This is about that thing in China banning effeminate men from being celebrities post from earlier today

This guy translated a bit of it saying that

[skipping the first paragraph it's just saying which various organizations the letter is addressed to]

In recent years, we have continually focused on the quality, trends, and social impact of broadcast television and web content. We have consistently promoted excellence and aimed to satisfy the spiritual and cultural needs of the public. In order to improve management and deal with problems relating to celebrities and cultural figures of low (or even criminal) moral character, out-of-control fandoms, etc., as well as to promote a love of Party and Country and art of high moral quality, we hereby issue notices as follows:

(1) Avoid Hiring Individuals of Low Moral Character Broadcast TV stations and Web content platforms shall carefully inquire into their actors and special guests, evaluating them based upon their political understanding, moral character, artistic skill, and the esteem in which they are held by the public. Those with erroneous political stances, of low moral character, or who have strayed from their commitment to Party and Country are not to be hired; nor are those who have broken the law or disturbed the baseline of public peace and tranquility; nor are those who [blah blah seems kind of similar to above]

(2) Reject "Bootstrapping" Content [Note: the original term 流量明星 (more literally "flow" celebrities) basically refers to people who are famous...because they are famous, as opposed to those who become famous because of their talent, hence why I made up the placeholder term "bootstrapping." You can probably think of examples from your own country; in the USA people like Kim Kardashian come to mind.] Broadcast TV stations and Web content platforms may not broadcast "Idol" programming [i.e., shows like American Idol.] or variety / reality TV shows featuring the children of celebrities. Programs that feature voting must carefully control the design of the voting system and may not [listing things you can't include in the voting system, not super clear to me what these mean], and they may not encourage fans to convert money into votes via real-world purchases, membership schemes, or other material means. They shall discourage low-quality, unhealthy fan cultures.

(3) Discourage low quality fan cultures Programming should support cultural confidence, energetically promoting the excellence of traditional Chinese culture, revolutionary culture, and modern socialist culture. Programs shall establish correct aesthetic direction, and shall carefully control the hiring, acting style, dress, and makeup of actors and special guests, and shall put an end to "girly gun" and other abnormal aesthetics. Platforms shall discourage the trend toward fandoms built around hyping up excessive wealth and conspicuous consumption, gossip, hot-button issues, low-quality "internet celebrities," or meaningless grotesquerie.

And from the rest of the notice I ran through google seems to more or less go along the lines of trying to steer chinese pop culture away from being influenced by hollywood culture and korean-japanese idol culture while also placing, what I'm guessing are, state/party media organizations at the vanguard of setting industrial standards to encourage more socialist values and curtail the worst excesses of the media industry.

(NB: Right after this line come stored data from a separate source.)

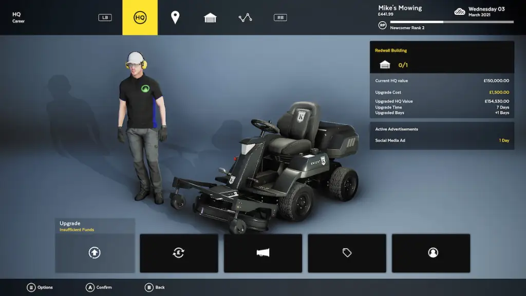Open the character profile tile
526x296 pixels.
coord(431,253)
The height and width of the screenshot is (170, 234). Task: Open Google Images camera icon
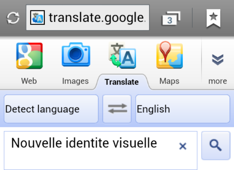(76, 54)
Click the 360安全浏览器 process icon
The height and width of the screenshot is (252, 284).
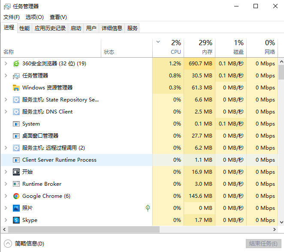click(x=16, y=64)
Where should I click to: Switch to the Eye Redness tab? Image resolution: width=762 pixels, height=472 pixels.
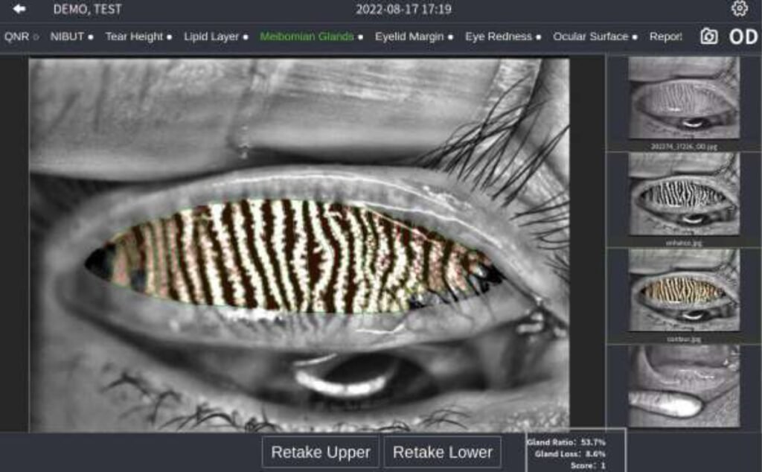tap(502, 36)
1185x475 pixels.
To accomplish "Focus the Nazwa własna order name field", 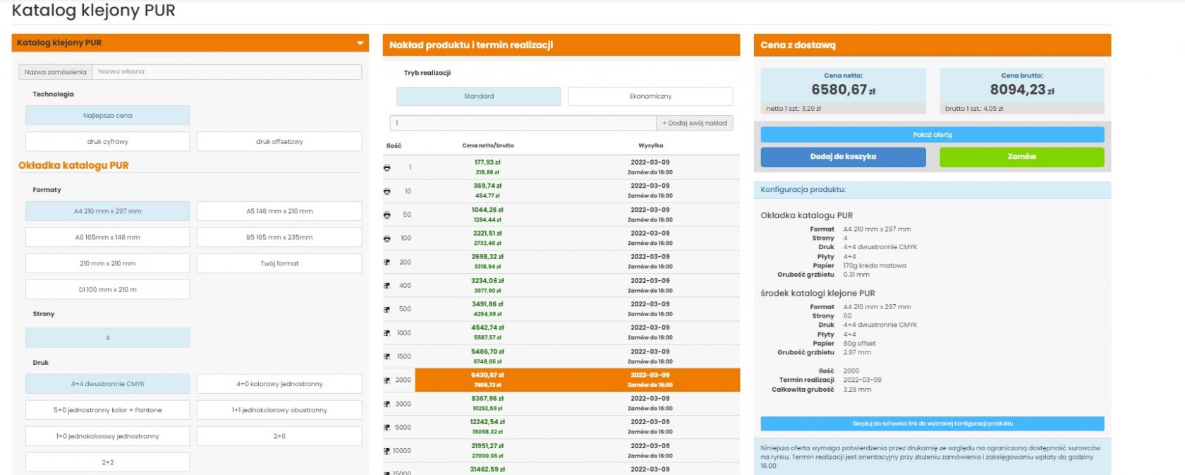I will [229, 72].
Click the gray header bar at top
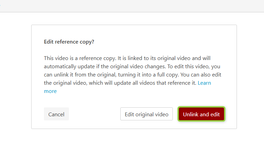 tap(132, 6)
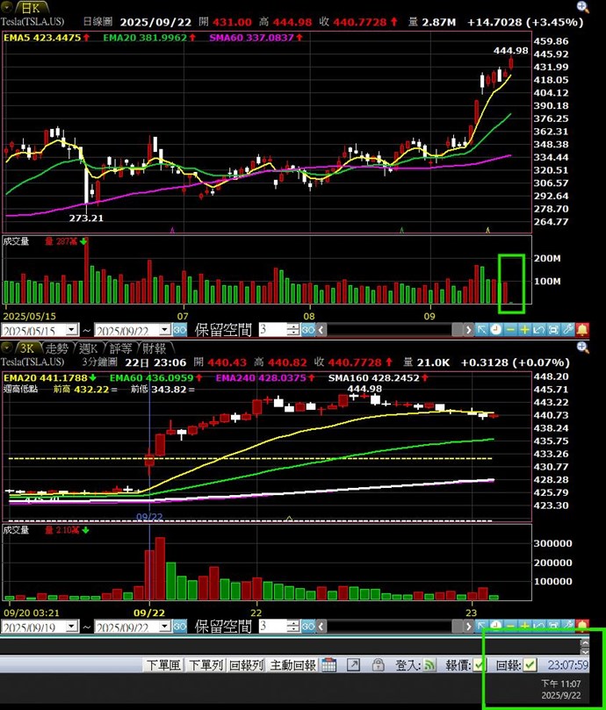The width and height of the screenshot is (606, 710).
Task: Click the yellow plus zoom-in icon on daily chart
Action: point(524,330)
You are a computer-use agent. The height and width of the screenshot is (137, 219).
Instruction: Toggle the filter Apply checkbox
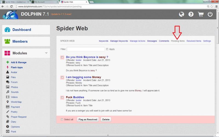click(x=107, y=49)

overall less about the PRC being socially male chauvanistic, of course there's still elements of it there, and more about clamping down on the poisonous western decadence cult of individuality bullshit that media culture is.

TL;DR - :xi-god-emperor: is beginning to stomp the shit out of cape shit in China

    • Alaskaball [comrade/them]
      hexagon
      MA
      ·
      edit-2
      3 years ago

      “girly gun”

      娘炮 (Tweet taking about more direct translation from Chinese speaker)

      niáng pào

      (slang) effeminate man

      Fake Femenine Aesthetic (which means facial reconstruction to look like K-pop stars)

      effeminate

      Images

      Refers to the male idol culture in predominantly in Japan, and Korea, but is also spreading in other asian countries.

      • comi [he/him]
        ·
        3 years ago

        Seems cringe to ban tbh, they are making enemies where they shouldn’t care

        • Yun [he/him]
          ·
          edit-2
          3 years ago

          they shouldn’t care

          But they obviously do care. Do you have sufficient knowledge of "niáng pào" and of the reasons why they care to argue otherwise?

          • comi [he/him]
            ·
            3 years ago

            I don’t, so you can tell me why it’s different than grumpy old men throwing it there? Why men?

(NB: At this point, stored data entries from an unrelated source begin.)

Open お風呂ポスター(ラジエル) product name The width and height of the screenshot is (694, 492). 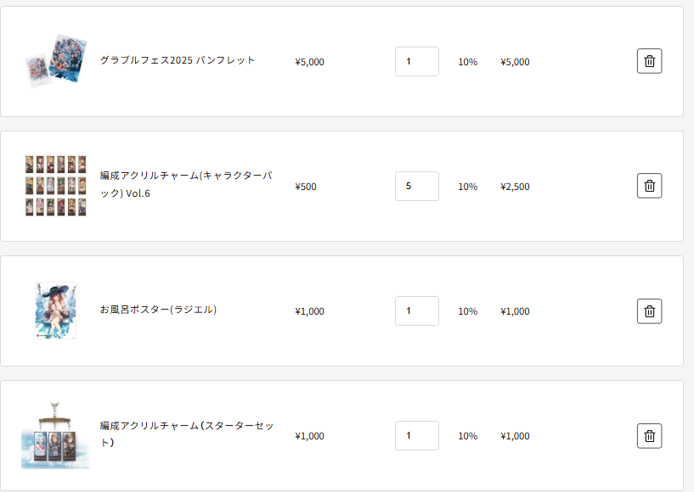(158, 310)
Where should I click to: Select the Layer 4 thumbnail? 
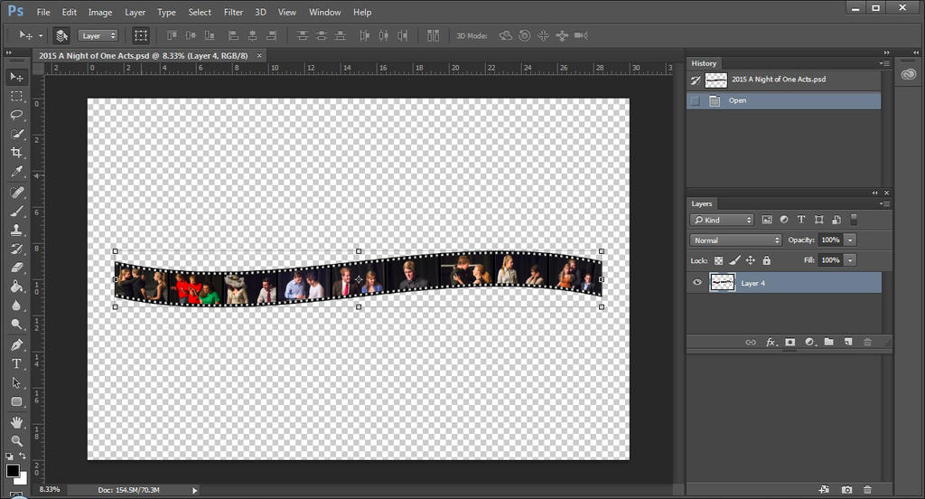click(x=722, y=283)
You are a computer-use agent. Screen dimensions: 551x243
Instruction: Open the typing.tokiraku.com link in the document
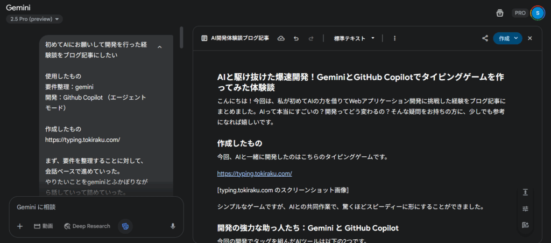coord(255,173)
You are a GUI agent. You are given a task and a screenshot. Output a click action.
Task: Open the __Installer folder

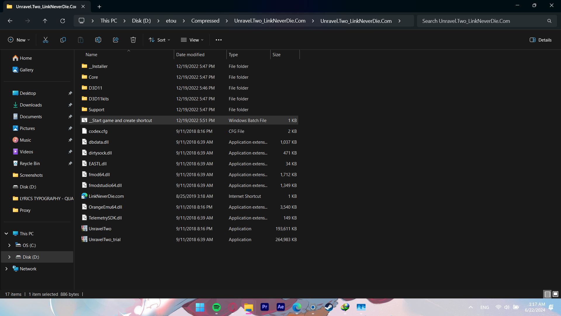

            • Yun [he/him]
              ·
              3 years ago

              I don't have sufficient knowledge either. All I'm saying is we should not be so quick to jump to conclusions and cast judgement when we only have a surface level understanding of the topic. "No investigation, no right to speak"

              • comi [he/him]
                ·
                3 years ago

                No, but sometimes one of the scientific/dialectical (in another meaning) observation gives strong theory. Older generations where bothered by “weak” new generation for millennia.

                If they are combating exploitative industry, that’s one thing, but then it would implicate mainly producers/companies and as well as regulate female workers in same field. Since they don’t, it looks like first theory of grumpy older people throwing their 2 cents in policy (which I don’t find bad in itself)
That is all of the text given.